Moody’s Musings: It’s the Anoma-least of my worries

I don’t quite fit in 100%. That’s what contributes to my identity and I’m not ashamed of it.

The topic of identity is an odd one but it’s ever so thrilling to piece it all together, and university has certainly helped me on my journey.

I always joke that I’m some sort of social anomaly. I’m an adoptee, 100% Chinese in fact. Yet, I can’t speak a word of Mandarin or Cantonese. More so, I’m sure my South-London accent confuses people even more. It certainly has whenever I’ve had to venture out into the hustle and bustle of central London. My housemates even say I’m the “whitest person they’ve ever met”, as white people themselves. To this day I’m not quite sure how to respond.


Growing up, I never really let my unique situation tear me down. Sure, I was unlike most of my peers, but I was fortunate enough to grow up in a mostly accepting and tolerant environment. I recently found out a term which describes my situation to a T: cultural homelessness. I certainly have always felt that I am different to many in both British and Chinese culture. I have British mannerisms, yet my DNA and appearance would tell people otherwise. So, yes, my anomaly joke is quite fitting. You know what, though? I own the identity of being an anomaly. There would be no point in me moping about it. It’s what makes me interesting (and it’s a good conversation topic too!). I have yet to meet an adoptee in York, so if you are one, message me!


Of course, my identity is more than my race or my upbringing. My identity includes my sexuality, gender, my likes, my dislikes, my experiences, my style and many more aspects. It’s the same for everyone really. No one truly fits a cookie-cutter mould. Instead, we all have a ‘cookie-cutter’ personality that only fits ourselves. Some people like to emphasise certain aspects of their identity over others. Personally, I wouldn’t want the adoptee aspect of me to be hidden but I wouldn’t let it triumph over everything else. Of course, there will be people that are like you and that arouses the amazing opportunity to make friends.

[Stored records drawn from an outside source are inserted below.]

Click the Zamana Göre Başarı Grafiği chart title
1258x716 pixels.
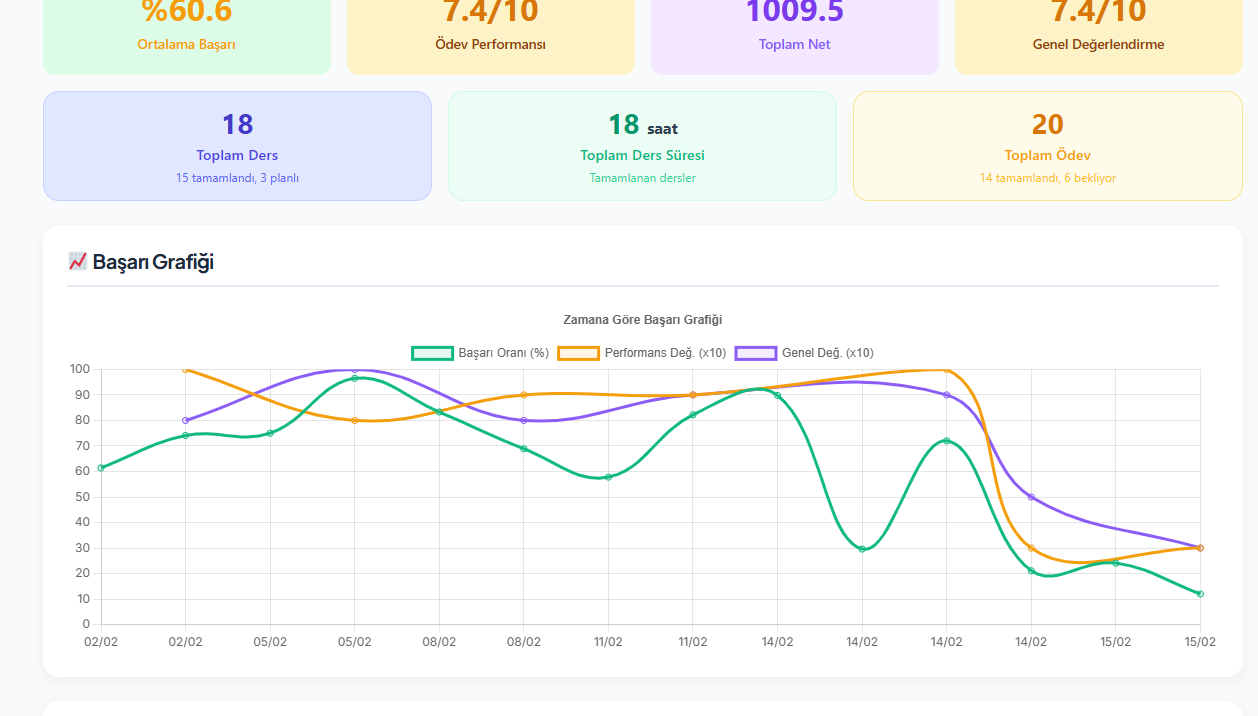[642, 320]
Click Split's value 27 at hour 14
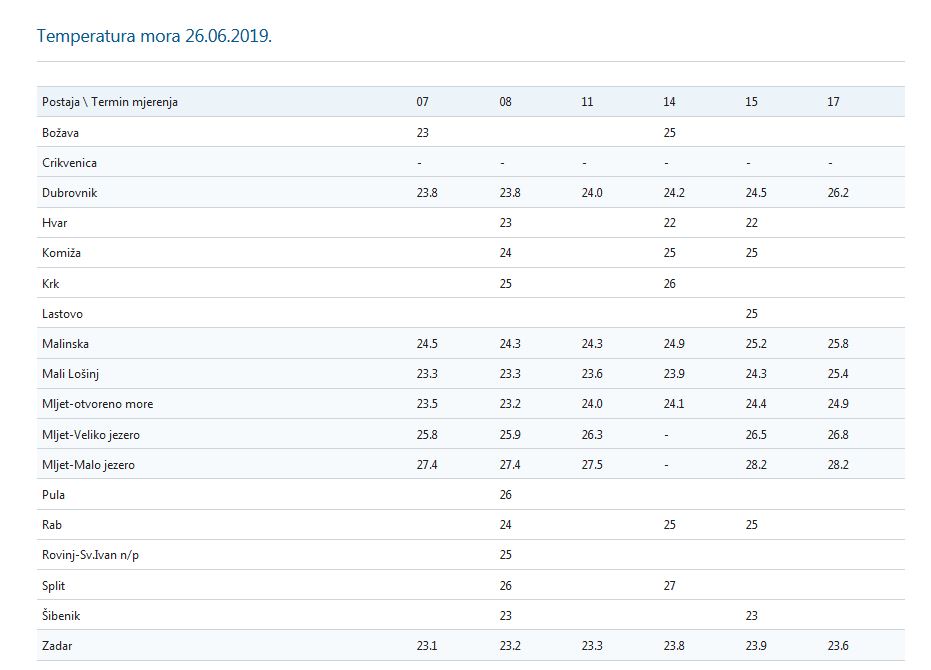Image resolution: width=931 pixels, height=670 pixels. [669, 586]
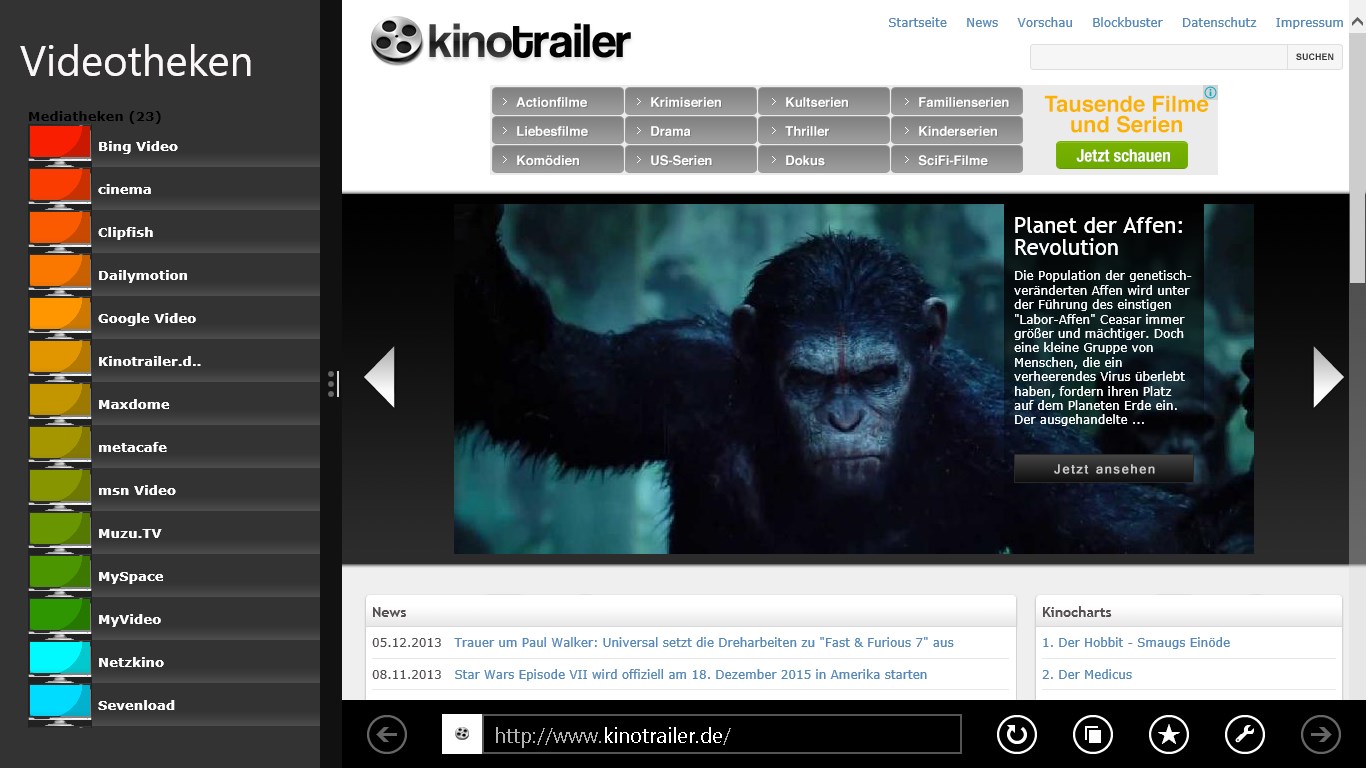1366x768 pixels.
Task: Expand the Actionfilme category
Action: click(557, 102)
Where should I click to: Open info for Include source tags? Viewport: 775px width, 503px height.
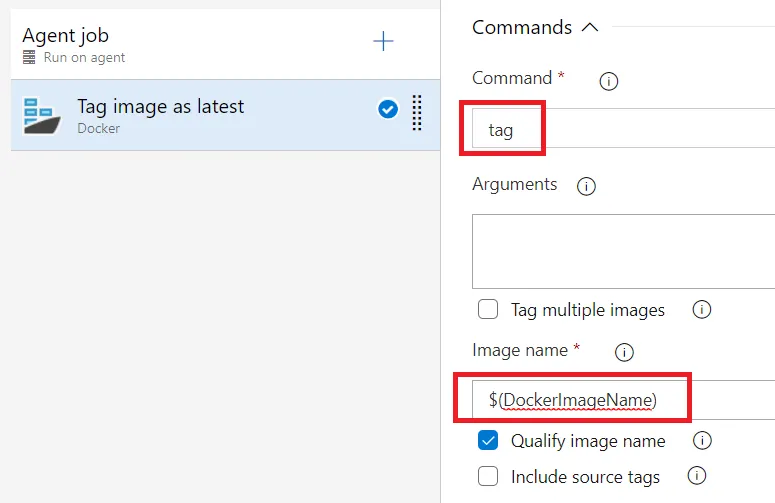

Cultural homelessness has created a few minor inconveniences in my life. For example, I had a ‘minor’ crisis on who I was, genetically. To this day, I have no idea about the first year of my life except that I was abandoned on the street, found by a policeman and placed on the steps of the orphanage, where I resided for a probably miserable year. Fast forward 19 years later, I bought a 23&me kit to find out what I’m made up of. Turns out I’m 100% Chinese. Someone in the family tree always wrecks the streak and dishonours their ancestors and it looks like that someone will be me.


Moving on. For less dire issues, one example was trying to find my physical aesthetic. When I was starting out with trying to find a style, I was unsure which beauty trends to follow: White or East Asian. Trying to find any online tutorials for how to even do my eyeshadow was painstakingly tough. I started to dislike my eyes, my face, and my body, since none of my features seemed to fit into either category.

Nevertheless, I took on the phrase ‘adapt, improvise and overcome’, and managed to figure out what worked for me. I’m still figuring out the ropes but, to be honest, one’s style constantly evolves throughout their life. Who knows what will be trending in a decade’s time? I’m a sheep, admittedly, when it comes to fashion so gosh knows what I’ll be forcing myself into.


The fabulous thing with any university setting is that there are dedicated bodies of representatives and multiple societies that reflect you. There, you can find people like yourself. Our PTO’s have been ever so supportive to those who they represent, and it’s heart-warming to see. With hundreds of societies, groups, and networks, I can assure you all you’ll find something that represents some aspect of your identity. Social media is a good one to turn to. I’d recommend Facebook and Instagram groups and pages that align with your identity. For example, I’m part of a few groups for Chinese adoptees and other groups that focus on my general likes and interests. Reading about other people’s experiences who have faced a similar situation as me, enables me to see different perspectives and apply that knowledge to my own situation.


There is no need to know your one ‘true’ identity. I know I have mostly discussed my identity as an adoptee but that does not make up 100% of it. Your identity is made up of many identities, shaped by your personality and your lived experiences. That is what makes you unique. So, I may be culturally homeless but that’s fine. There’s plenty of other aspects of myself which make me, me. So, there’s no need to stress on what you think should be yours. Explore and have fun finding what makes you, you.